Le groupe Samsung, le premier conglomérat sud-coréen qui vante parfois sa gestion sans syndicats, est justement soupçonné d’avoir cherché à empêcher leur création.
La députée Shim Sang-jeong, membre d’une petite formation d’opposition, a révélé aujourd'hui un document de 150 pages venant appuyer cette thèse. Selon Shim, le groupe aurait rédigé ce document début 2012 et l’aurait distribué à ses cadres. Dans une partie consacrée à la stratégie sur les relations patronat-ouvriers, il est mentionné que le personnel impliqué dans la création d’un syndicat est susceptible d’être soumis à un contrôle sur la nature de ses intentions, une étape préalable à son possible licenciement.
Par ailleurs, en ce qui concerne l’évaluation des cadres et des administrateurs du groupe, leur qualité de gestion du personnel est l’un des atouts de leur promotion.
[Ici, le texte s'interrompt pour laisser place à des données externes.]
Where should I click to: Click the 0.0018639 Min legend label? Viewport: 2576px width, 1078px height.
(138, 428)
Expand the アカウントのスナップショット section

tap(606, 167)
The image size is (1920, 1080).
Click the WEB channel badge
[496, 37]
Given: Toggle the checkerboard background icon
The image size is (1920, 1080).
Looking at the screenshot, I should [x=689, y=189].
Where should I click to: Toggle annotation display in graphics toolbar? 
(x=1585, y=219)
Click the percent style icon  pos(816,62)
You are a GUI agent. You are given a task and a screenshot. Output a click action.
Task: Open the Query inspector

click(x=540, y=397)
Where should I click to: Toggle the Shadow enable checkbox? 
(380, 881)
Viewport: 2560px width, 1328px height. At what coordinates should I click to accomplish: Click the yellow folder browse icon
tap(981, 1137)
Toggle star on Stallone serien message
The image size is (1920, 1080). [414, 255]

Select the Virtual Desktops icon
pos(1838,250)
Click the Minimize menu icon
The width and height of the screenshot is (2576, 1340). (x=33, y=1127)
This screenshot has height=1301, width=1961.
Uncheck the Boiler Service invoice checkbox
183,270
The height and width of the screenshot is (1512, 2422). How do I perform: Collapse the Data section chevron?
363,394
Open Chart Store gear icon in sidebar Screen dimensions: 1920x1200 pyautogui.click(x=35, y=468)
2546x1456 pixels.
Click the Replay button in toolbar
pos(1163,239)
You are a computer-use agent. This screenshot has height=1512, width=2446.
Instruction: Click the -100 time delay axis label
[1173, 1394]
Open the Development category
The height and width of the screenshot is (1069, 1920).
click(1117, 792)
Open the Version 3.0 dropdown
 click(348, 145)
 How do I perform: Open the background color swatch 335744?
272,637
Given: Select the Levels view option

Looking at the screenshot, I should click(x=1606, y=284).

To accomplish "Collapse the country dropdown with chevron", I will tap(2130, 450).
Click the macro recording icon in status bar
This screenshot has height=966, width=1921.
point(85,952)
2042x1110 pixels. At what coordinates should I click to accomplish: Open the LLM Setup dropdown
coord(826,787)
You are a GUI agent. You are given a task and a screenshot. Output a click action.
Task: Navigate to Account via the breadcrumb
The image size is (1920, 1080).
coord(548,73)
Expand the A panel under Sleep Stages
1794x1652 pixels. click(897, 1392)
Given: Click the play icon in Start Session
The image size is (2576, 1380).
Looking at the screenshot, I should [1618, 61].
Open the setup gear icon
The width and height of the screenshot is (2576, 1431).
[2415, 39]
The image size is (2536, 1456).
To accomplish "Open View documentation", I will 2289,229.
Et la raison d’être d’un éventuel comité consultatif patronat-ouvriers consisterait à empêcher à terme la fondation d’un syndicat.
De son côté, le groupe Samsung a coupé court aux arguments de la députée. Selon lui, la rédaction de ce document avait pour but de mettre en place une entreprise plus saine sans avoir besoin de recourir aux syndicats.